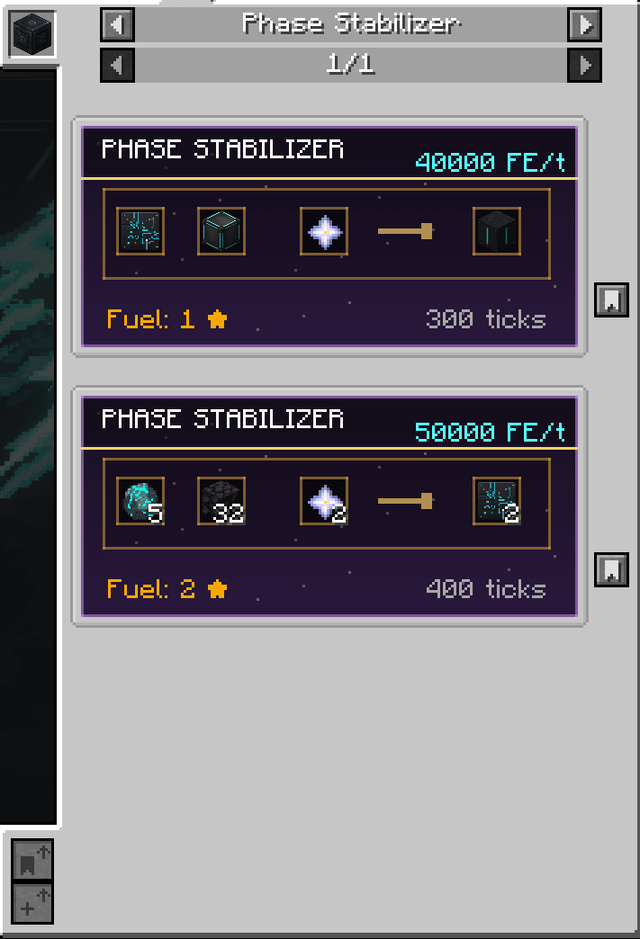Click the plus arrow button at bottom left

[x=32, y=903]
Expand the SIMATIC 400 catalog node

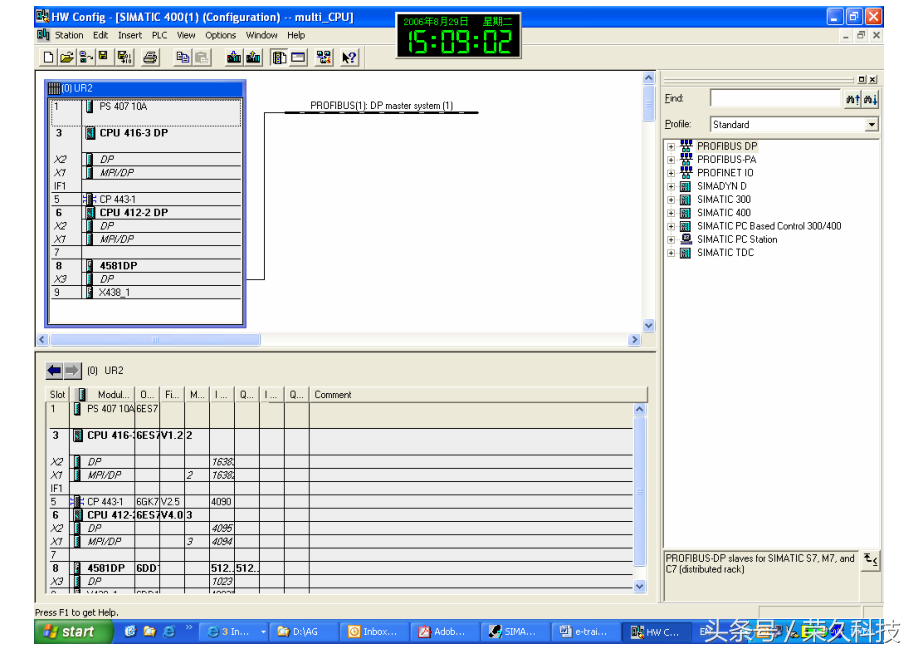[671, 213]
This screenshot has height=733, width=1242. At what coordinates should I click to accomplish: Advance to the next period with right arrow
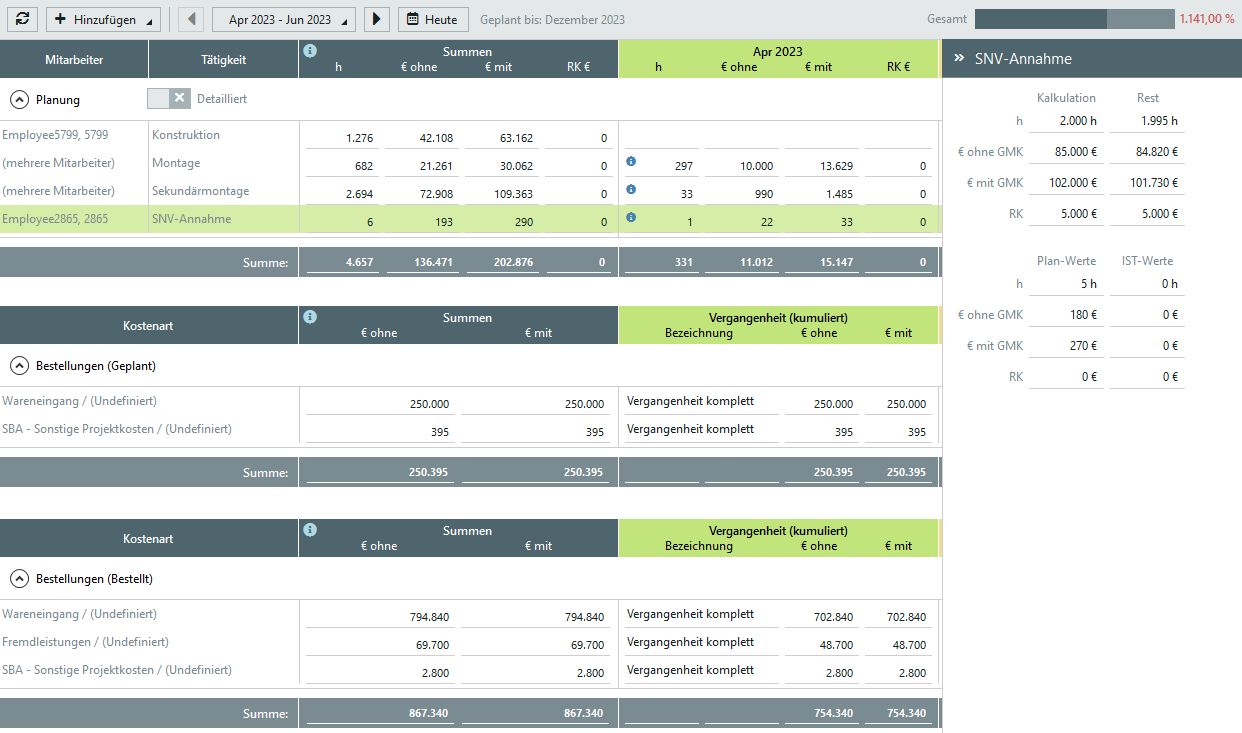[x=376, y=19]
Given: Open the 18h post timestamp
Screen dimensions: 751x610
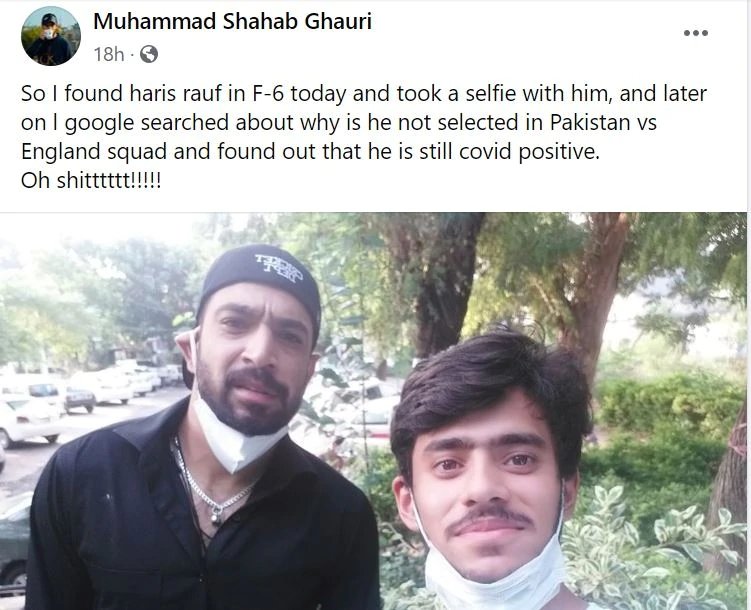Looking at the screenshot, I should [109, 54].
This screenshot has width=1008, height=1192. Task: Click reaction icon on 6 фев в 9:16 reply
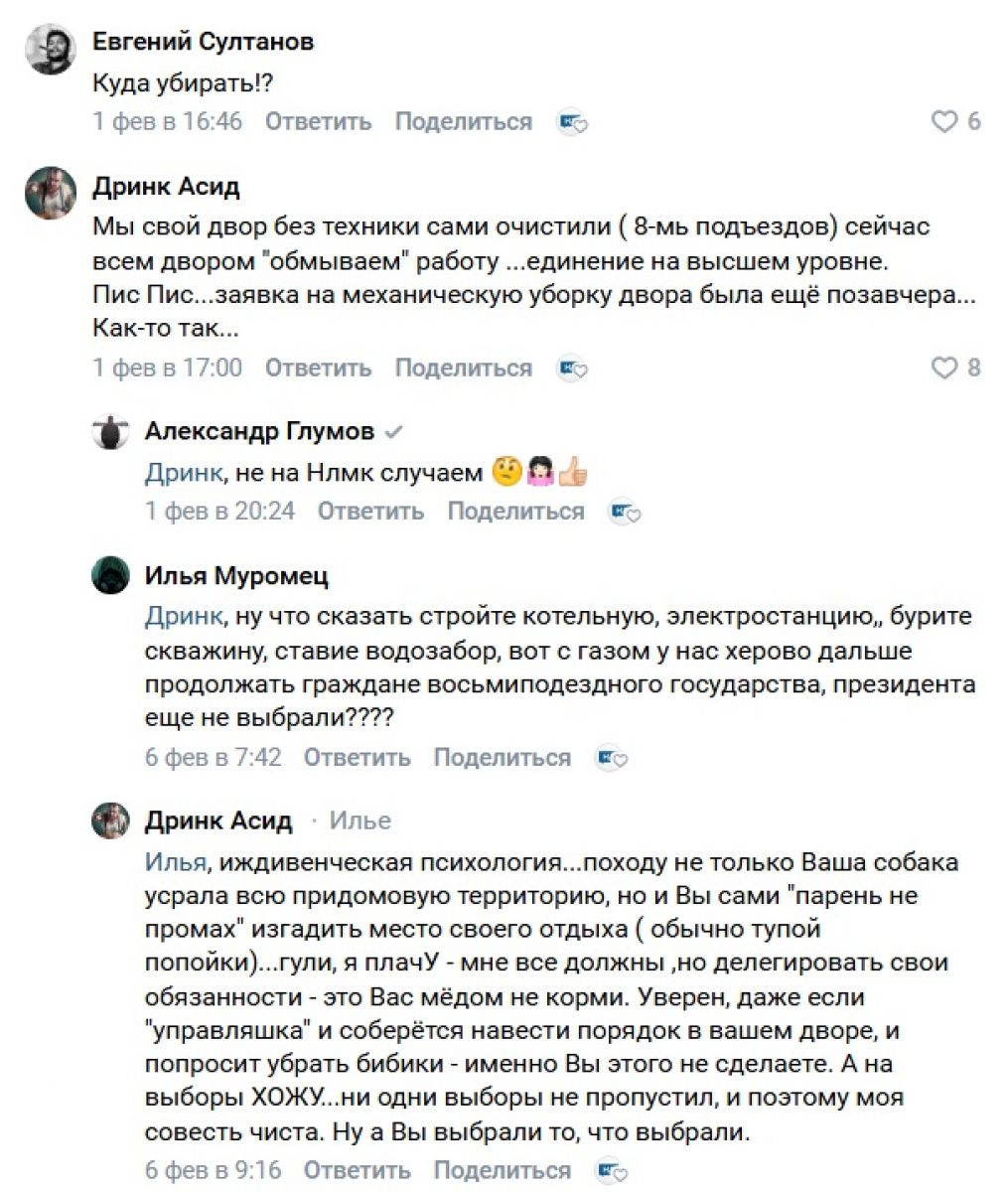pyautogui.click(x=611, y=1170)
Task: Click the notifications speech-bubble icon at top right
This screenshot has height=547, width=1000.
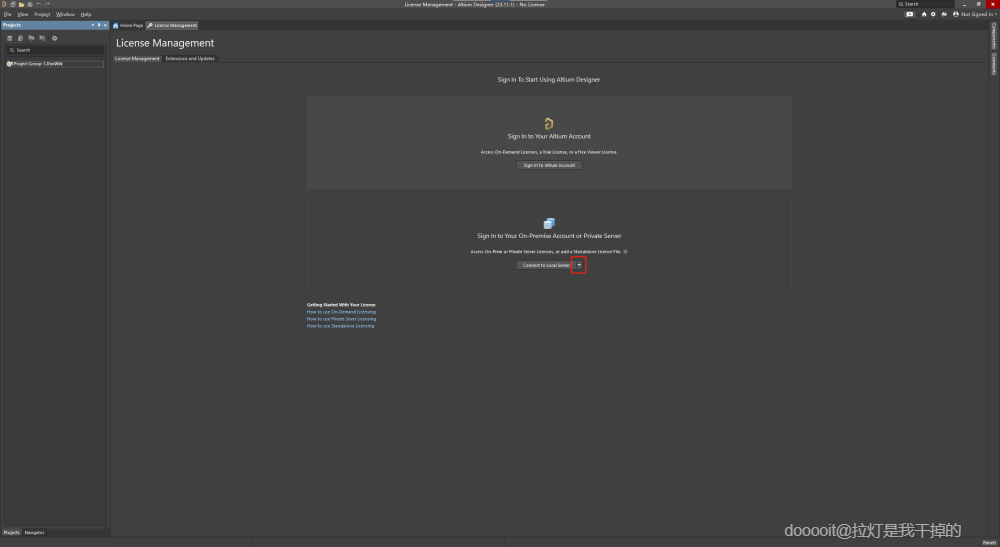Action: coord(910,14)
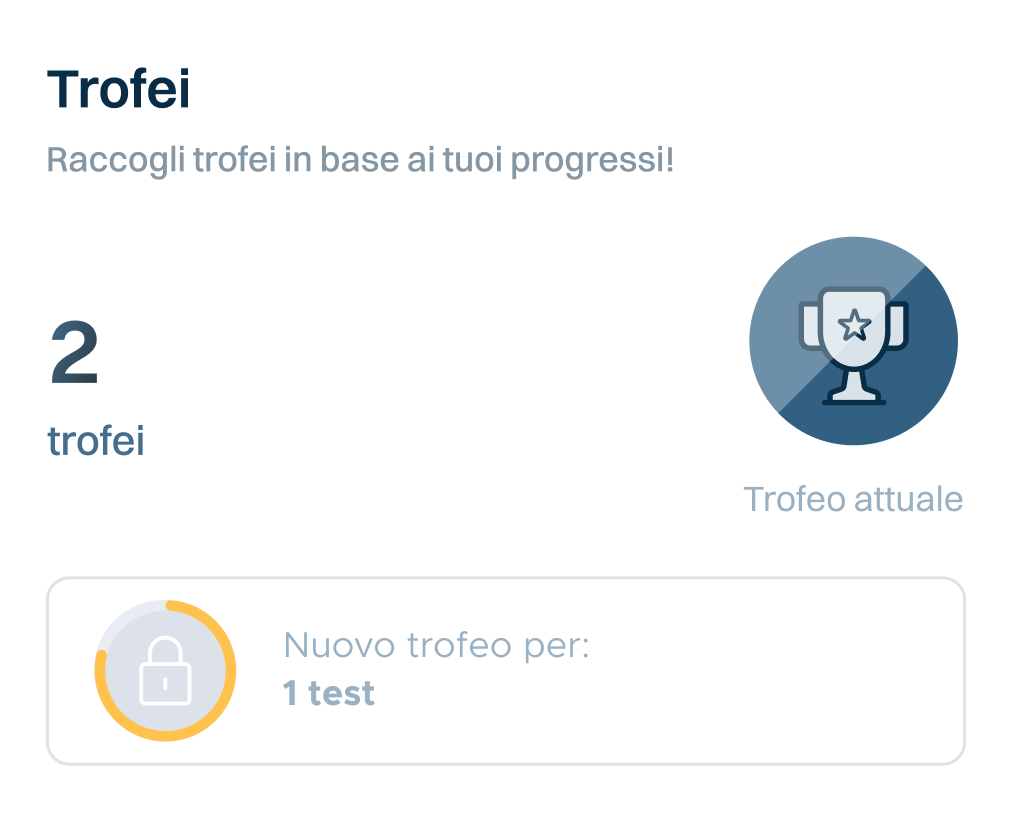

▸ Task instructions:
Restate word for word the lines from the one with "Given: Open the 18h post timestamp" to the end of the material, both included. Do not include the pictures.

▸ Answer box:
Given: Open the 18h post timestamp
Screen dimensions: 751x610
Looking at the screenshot, I should [109, 54].
This screenshot has width=1008, height=1192. Task: Click reaction icon on 6 фев в 9:16 reply
pyautogui.click(x=611, y=1170)
Task: Click the notifications speech-bubble icon at top right
This screenshot has height=547, width=1000.
Action: coord(910,14)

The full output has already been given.